Tumor thrombi may rarely appear in the phrenic vein, and in such cases, the effect of surgical resections, including combined diaphragm resections, is unclear and has not previously been reported. The three cases presented here indicate that patients with a tumor thrombus in the IVC, RA, and phrenic vein may have a better prognosis when treated with surgical resections including the diaphragm. The improved prognosis may be related to the presumed slow growth of the tumor thrombus in these cases. According to the preoperative images of our cases, the primary masses and thrombi were hypovascular, appeared to be fed by the inferior phrenic artery, and the number of the arteries was very small. Additionally, the postoperative pathological findings showed that the tumors were necrotic, especially inside the masses and thrombi. These findings may support the assertion that recurrent HCCs grow slowly and are less vascular. Surgical resections may be effective for these slow-growing tumors, as they may permit a relatively longer survival, even if the tumor recurs. Moreover, in our cases, the tumor thrombi extended inside the phrenic vein continuously from the IVC or diaphragm. This finding also supports the effectiveness of surgical resections.

When considering the mechanisms of tumor progression in our patients, there are several speculations. Because the tumor mass was not recognized outside the IVC in case 1, it is possible that the tumor thrombus in the phrenic vein originated from a recurrence at the IVC wall. In previous reports, recurrent HCCs may have developed solitarily in the IVC [14] or in the heart [15]. It is also possible that the tumor thrombus had progressed from the intrahepatic or subphrenic tumor mass. Conversely, it might have extended to the diaphragm or subphrenic area.

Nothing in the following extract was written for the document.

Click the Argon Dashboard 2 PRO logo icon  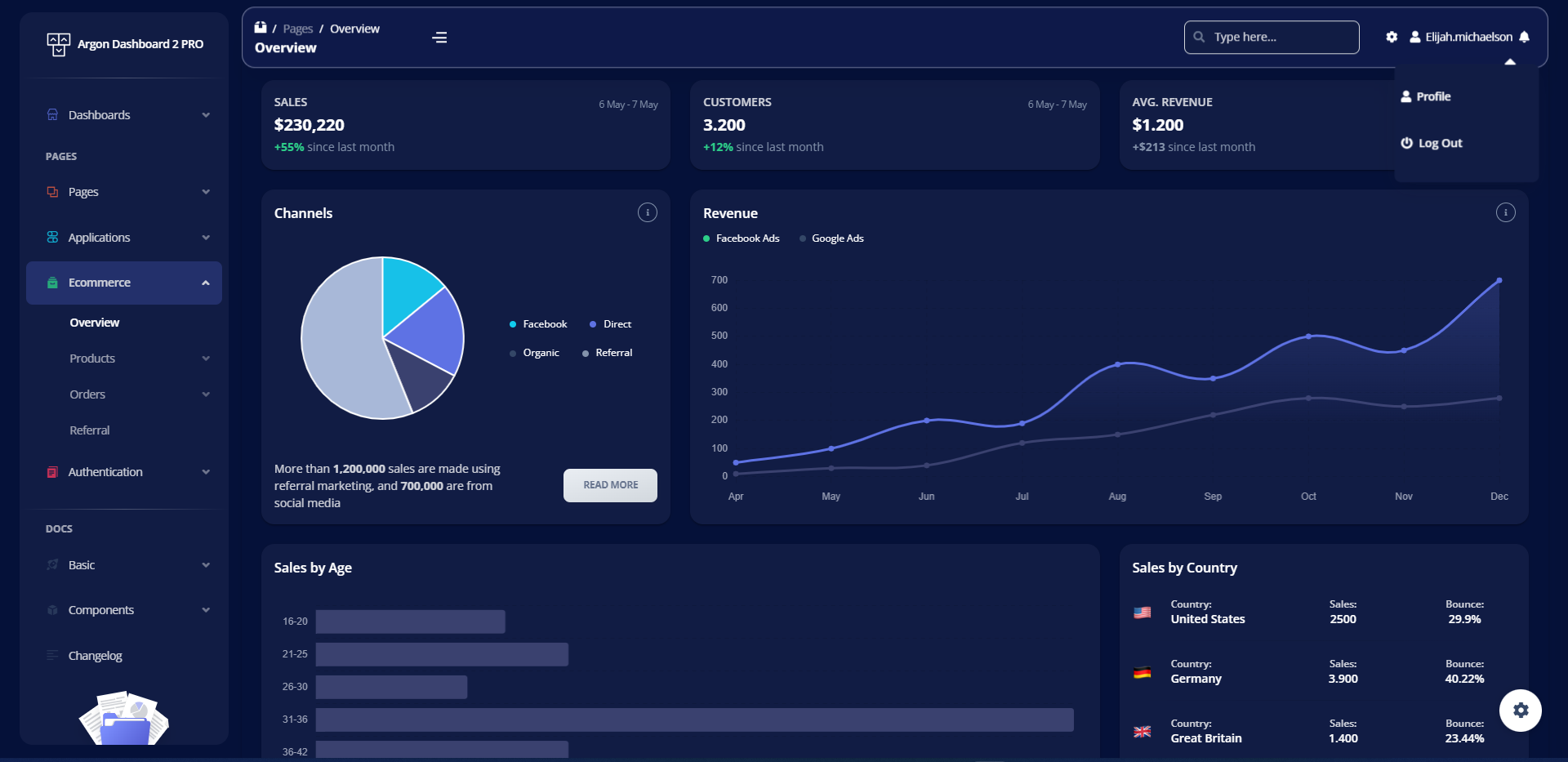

The indication for surgical resections in these cases was difficult. In general, aggressive surgery for an HCC thrombus in the IVC is typically followed by early recurrence and subsequent difficulty in treatment of the recurrence site [16]. Other reports have indicated that surgical resection may be considered for the prevention of sudden death if distant metastasis and recurrence in the remnant liver are controlled [17]. In our cases, complete tumor resections could not be achieved, and the surgical margins were positive in all cases, especially in the combined resected diaphragm margins. However, we believe that surgical resection for the prevention of sudden death followed by intensive treatment, including chemotherapy and TACE, may improve patient prognosis. Additionally, the use of sorafenib as an adjuvant therapy might improve the prognosis in our cases, though the effectiveness of adjuvant therapies for hepatocellular resection has not been established.

There were possible postoperative complications related to the surgical procedure for these cases. Previous reports have observed pleural effusion, ascites [6], acute renal failure, and atrial fibrillation [16] as the postoperative complications. In the present study, pleural effusion was observed in all cases.

Finally, surgical resection of a tumor with a thrombus formation that has extended into the RA generally requires cardiopulmonary bypass [18]. Unfortunately, tumor resection under cardiopulmonary bypass is an invasive surgery with frequent postoperative complications. As indicated in this study, THVE is a useful procedure for tumor resections in the IVC [19,20,21]. If the systemic circulation is unstable or intestinal congestion has occurred, both passive veno-venous bypass from the infra-hepatic IVC and portal flow to the left axial vein can be performed simultaneously [22].

This study had some limitations. Only three cases were analyzed, making it difficult to conclude whether surgical resections are truly effective for recurrent HCCs with tumor thrombi in the IVC, RA, and phrenic vein. Therefore, further investigations will be needed to examine the usefulness of surgical resections in such cases.

Conclusions

Surgical resections for recurrent HCCs with tumor thrombi in the IVC, RA, and phrenic vein may improve patient prognosis, although the indications should be considered carefully.